* MATERIAL FOR THE TASK *

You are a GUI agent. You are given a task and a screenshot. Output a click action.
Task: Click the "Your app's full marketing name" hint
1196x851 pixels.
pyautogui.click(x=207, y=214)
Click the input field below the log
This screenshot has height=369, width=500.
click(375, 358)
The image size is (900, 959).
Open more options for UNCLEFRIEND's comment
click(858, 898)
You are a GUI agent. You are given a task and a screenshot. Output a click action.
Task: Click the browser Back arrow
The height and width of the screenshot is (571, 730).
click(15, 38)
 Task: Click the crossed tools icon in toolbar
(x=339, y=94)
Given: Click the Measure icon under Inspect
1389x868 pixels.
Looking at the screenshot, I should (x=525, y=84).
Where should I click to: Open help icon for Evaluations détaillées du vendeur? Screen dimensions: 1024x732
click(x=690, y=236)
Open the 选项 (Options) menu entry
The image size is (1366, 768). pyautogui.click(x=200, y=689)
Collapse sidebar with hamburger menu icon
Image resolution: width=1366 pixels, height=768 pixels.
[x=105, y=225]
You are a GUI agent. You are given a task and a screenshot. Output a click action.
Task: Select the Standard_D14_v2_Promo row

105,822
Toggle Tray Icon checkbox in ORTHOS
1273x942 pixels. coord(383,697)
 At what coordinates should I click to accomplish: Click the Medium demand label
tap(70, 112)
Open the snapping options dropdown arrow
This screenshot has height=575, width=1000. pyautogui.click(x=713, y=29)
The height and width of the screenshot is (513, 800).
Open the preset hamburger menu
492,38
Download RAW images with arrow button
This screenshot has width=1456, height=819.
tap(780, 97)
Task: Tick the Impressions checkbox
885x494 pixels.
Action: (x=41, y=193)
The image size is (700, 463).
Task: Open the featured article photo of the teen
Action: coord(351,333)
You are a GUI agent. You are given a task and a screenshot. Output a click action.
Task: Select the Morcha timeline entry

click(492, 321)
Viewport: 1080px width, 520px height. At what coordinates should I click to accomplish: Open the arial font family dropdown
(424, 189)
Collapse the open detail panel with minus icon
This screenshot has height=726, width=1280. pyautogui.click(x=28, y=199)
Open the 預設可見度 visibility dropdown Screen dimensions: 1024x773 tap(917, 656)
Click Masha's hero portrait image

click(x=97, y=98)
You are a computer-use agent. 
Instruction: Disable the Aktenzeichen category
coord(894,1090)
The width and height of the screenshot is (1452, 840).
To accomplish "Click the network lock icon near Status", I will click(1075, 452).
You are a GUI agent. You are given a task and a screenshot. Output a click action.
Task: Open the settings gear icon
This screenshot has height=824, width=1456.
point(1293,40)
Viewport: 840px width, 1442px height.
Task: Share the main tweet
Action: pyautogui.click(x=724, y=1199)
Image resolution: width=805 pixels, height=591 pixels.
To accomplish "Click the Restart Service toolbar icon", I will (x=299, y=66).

* WORK REQUEST *
Please reproduce exactly the lines from the first one of the records above through the line containing "Task: Tick the Impressions checkbox", both included, and nothing else.

* SOLUTION TO THIS PROBLEM *
You are a GUI agent. You are given a task and a screenshot. Output a click action.
Task: Click the "Your app's full marketing name" hint
1196x851 pixels.
pyautogui.click(x=207, y=214)
Click the input field below the log
This screenshot has height=369, width=500.
click(375, 358)
The image size is (900, 959).
Open more options for UNCLEFRIEND's comment
click(858, 898)
You are a GUI agent. You are given a task and a screenshot. Output a click action.
Task: Click the browser Back arrow
The height and width of the screenshot is (571, 730).
click(15, 38)
 Task: Click the crossed tools icon in toolbar
(x=339, y=94)
Given: Click the Measure icon under Inspect
1389x868 pixels.
Looking at the screenshot, I should (x=525, y=84).
Where should I click to: Open help icon for Evaluations détaillées du vendeur? Screen dimensions: 1024x732
click(x=690, y=236)
Open the 选项 (Options) menu entry
The image size is (1366, 768). pyautogui.click(x=200, y=689)
Collapse sidebar with hamburger menu icon
Image resolution: width=1366 pixels, height=768 pixels.
[x=105, y=225]
You are a GUI agent. You are given a task and a screenshot. Output a click action.
Task: Select the Standard_D14_v2_Promo row

105,822
Toggle Tray Icon checkbox in ORTHOS
1273x942 pixels. coord(383,697)
 At what coordinates should I click to accomplish: Click the Medium demand label
tap(70, 112)
Open the snapping options dropdown arrow
This screenshot has height=575, width=1000. pyautogui.click(x=713, y=29)
The height and width of the screenshot is (513, 800).
Open the preset hamburger menu
492,38
Download RAW images with arrow button
This screenshot has width=1456, height=819.
tap(780, 97)
Task: Tick the Impressions checkbox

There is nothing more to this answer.